Stab In The Dark (Arts), starring Taj Burrow, is coming soon. And you’re gonna love it.
When Taj Burrow put on a Rage Against The Machine playlist and threw a short arm steamer in the back of his car on an icy October morning, we got the impression he was ready to wrap things up for Stab In The Dark 2020. Our team had been shooting on home soil for six weeks, a far cry from the usual 10-day foreign junket, and with a picture-perfect day ahead TB had a winner in his sights. We caffeinated, screamed down Caves Road, and pulled up at a local favourite ready to roll.
“You can’t get out before the end,” says Taj, as Zack de la Rocha screams ‘Bullet In The Head’ to its mighty crescendo. “It’s so fucking good!”
We’re on.

Armed with a 13-strong quiver of Dark Arts-infused carbon fibre blades, our test pilot had kicked every rock from Yallingup to Margaret River navigating the turning of the seasons.
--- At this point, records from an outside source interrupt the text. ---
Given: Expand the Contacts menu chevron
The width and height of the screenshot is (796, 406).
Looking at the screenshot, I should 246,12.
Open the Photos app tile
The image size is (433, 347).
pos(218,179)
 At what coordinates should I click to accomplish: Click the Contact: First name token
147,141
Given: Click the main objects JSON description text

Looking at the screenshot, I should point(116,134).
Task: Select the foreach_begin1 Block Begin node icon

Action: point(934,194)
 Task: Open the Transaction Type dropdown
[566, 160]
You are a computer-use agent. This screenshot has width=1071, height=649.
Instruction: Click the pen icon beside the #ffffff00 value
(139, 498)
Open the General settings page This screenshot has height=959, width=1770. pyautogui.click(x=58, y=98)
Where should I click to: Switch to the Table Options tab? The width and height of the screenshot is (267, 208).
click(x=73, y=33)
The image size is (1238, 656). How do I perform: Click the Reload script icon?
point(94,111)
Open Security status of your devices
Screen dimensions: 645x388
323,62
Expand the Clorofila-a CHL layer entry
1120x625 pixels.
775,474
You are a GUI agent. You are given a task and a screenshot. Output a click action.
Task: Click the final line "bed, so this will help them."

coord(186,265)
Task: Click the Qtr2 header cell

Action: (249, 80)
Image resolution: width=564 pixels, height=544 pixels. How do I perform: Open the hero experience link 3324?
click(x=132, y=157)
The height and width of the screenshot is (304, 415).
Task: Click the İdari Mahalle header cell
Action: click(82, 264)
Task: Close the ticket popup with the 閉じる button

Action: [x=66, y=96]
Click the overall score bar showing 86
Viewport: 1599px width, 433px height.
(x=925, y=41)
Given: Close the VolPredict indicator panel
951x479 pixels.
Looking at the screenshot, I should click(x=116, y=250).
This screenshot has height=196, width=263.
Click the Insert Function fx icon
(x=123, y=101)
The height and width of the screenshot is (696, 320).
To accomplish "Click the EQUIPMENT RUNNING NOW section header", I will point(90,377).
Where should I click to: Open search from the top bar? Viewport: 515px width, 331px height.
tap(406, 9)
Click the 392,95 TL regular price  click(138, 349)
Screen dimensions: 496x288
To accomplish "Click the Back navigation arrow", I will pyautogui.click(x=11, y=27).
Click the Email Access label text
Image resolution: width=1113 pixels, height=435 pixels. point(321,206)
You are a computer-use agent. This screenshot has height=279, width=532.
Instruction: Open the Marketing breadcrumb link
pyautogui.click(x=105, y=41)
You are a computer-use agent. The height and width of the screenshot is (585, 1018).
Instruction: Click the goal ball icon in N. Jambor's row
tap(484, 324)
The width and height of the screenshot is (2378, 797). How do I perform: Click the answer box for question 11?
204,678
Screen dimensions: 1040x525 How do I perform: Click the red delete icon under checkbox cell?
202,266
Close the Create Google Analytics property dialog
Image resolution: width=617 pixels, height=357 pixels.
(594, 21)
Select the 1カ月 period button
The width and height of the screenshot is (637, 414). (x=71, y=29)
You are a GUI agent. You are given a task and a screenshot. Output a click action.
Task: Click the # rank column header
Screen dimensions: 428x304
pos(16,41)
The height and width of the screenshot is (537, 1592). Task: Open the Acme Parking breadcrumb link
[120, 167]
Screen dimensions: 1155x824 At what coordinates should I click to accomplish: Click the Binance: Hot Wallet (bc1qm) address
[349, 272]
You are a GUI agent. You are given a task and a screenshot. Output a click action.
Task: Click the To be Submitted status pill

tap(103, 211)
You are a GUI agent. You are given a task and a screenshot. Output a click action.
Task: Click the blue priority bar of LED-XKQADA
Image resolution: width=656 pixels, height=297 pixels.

In the depths of the West Aussie winter, Taj sought sheltered corners to accommodate his fleet of 5’7” spaceships. But as we entered the home straight, spring went full bloom, swinging open a raft of new high-powered options to put his vacuum-packed and carbon-wrapped crafts to the sword.
Taj rode his anonymous artillery to death. At first he wasn’t impressed—the boards were “too small” for him and “too epoxy” for WA—but as we went on he learned to live with ’em, then finally learned to love ’em. After initially laughing that, “Clearly these guys don’t know I’m 42 and own a beer company,” only once in the six-week stretch did Taj end up straying back to a “conventional” PU craft, though it was anything but, when a new Webber turned up on his door and he just had to give it a crack.
Could Taj pick which board was which? Not even close. Where in the past our shapers have submitted a finished product minus any giveaway markings, in 2020 our artisans entered shaped blanks and the Dark Arts crew took care of the rest. While Taj soon figured out the foibles of each sled in the water, on the initial dry-land inspection he was absolutely clueless.

Aesthetics are huge in Taj’s world, and rail colour was as much a factor in his first evaluation as any other metric. Tail shape and rocker aside there was nothing more Teebs could do to tell each board apart than throw them under his arm and jiggle ’em a little to get a gauge on how he felt about them.
To say we got lucky with the waves would hugely understate Taj’s knowledge of his backyard. On days that could have easily been written off as too big or too small, and dealing with West Oz winds that varied from gusty to gale force to godawful, we’d load up Taj’s late-model VX Landcruiser, bounce down a maze of dirt tracks, and end up at a workable wedge miles from the Job Keeper hordes. Taj flat out refused to surf on weekends—“it does my head in”—and to this day his work hard, play hard ethos is still well and truly in place.
With our finalists put through their paces, we lined four boards up in a vineyard and popped bottles on the winners. We celebrated with a winery lunch (scallops, salmon, crab linguine the pick of the menu) that led to sunset drinks, which melted into poker, Don Julio Blanco, and trouble. For our film crew, this meant a taxi to town, while the talent retired to his quarters for a well-earned lazy weekend with his family.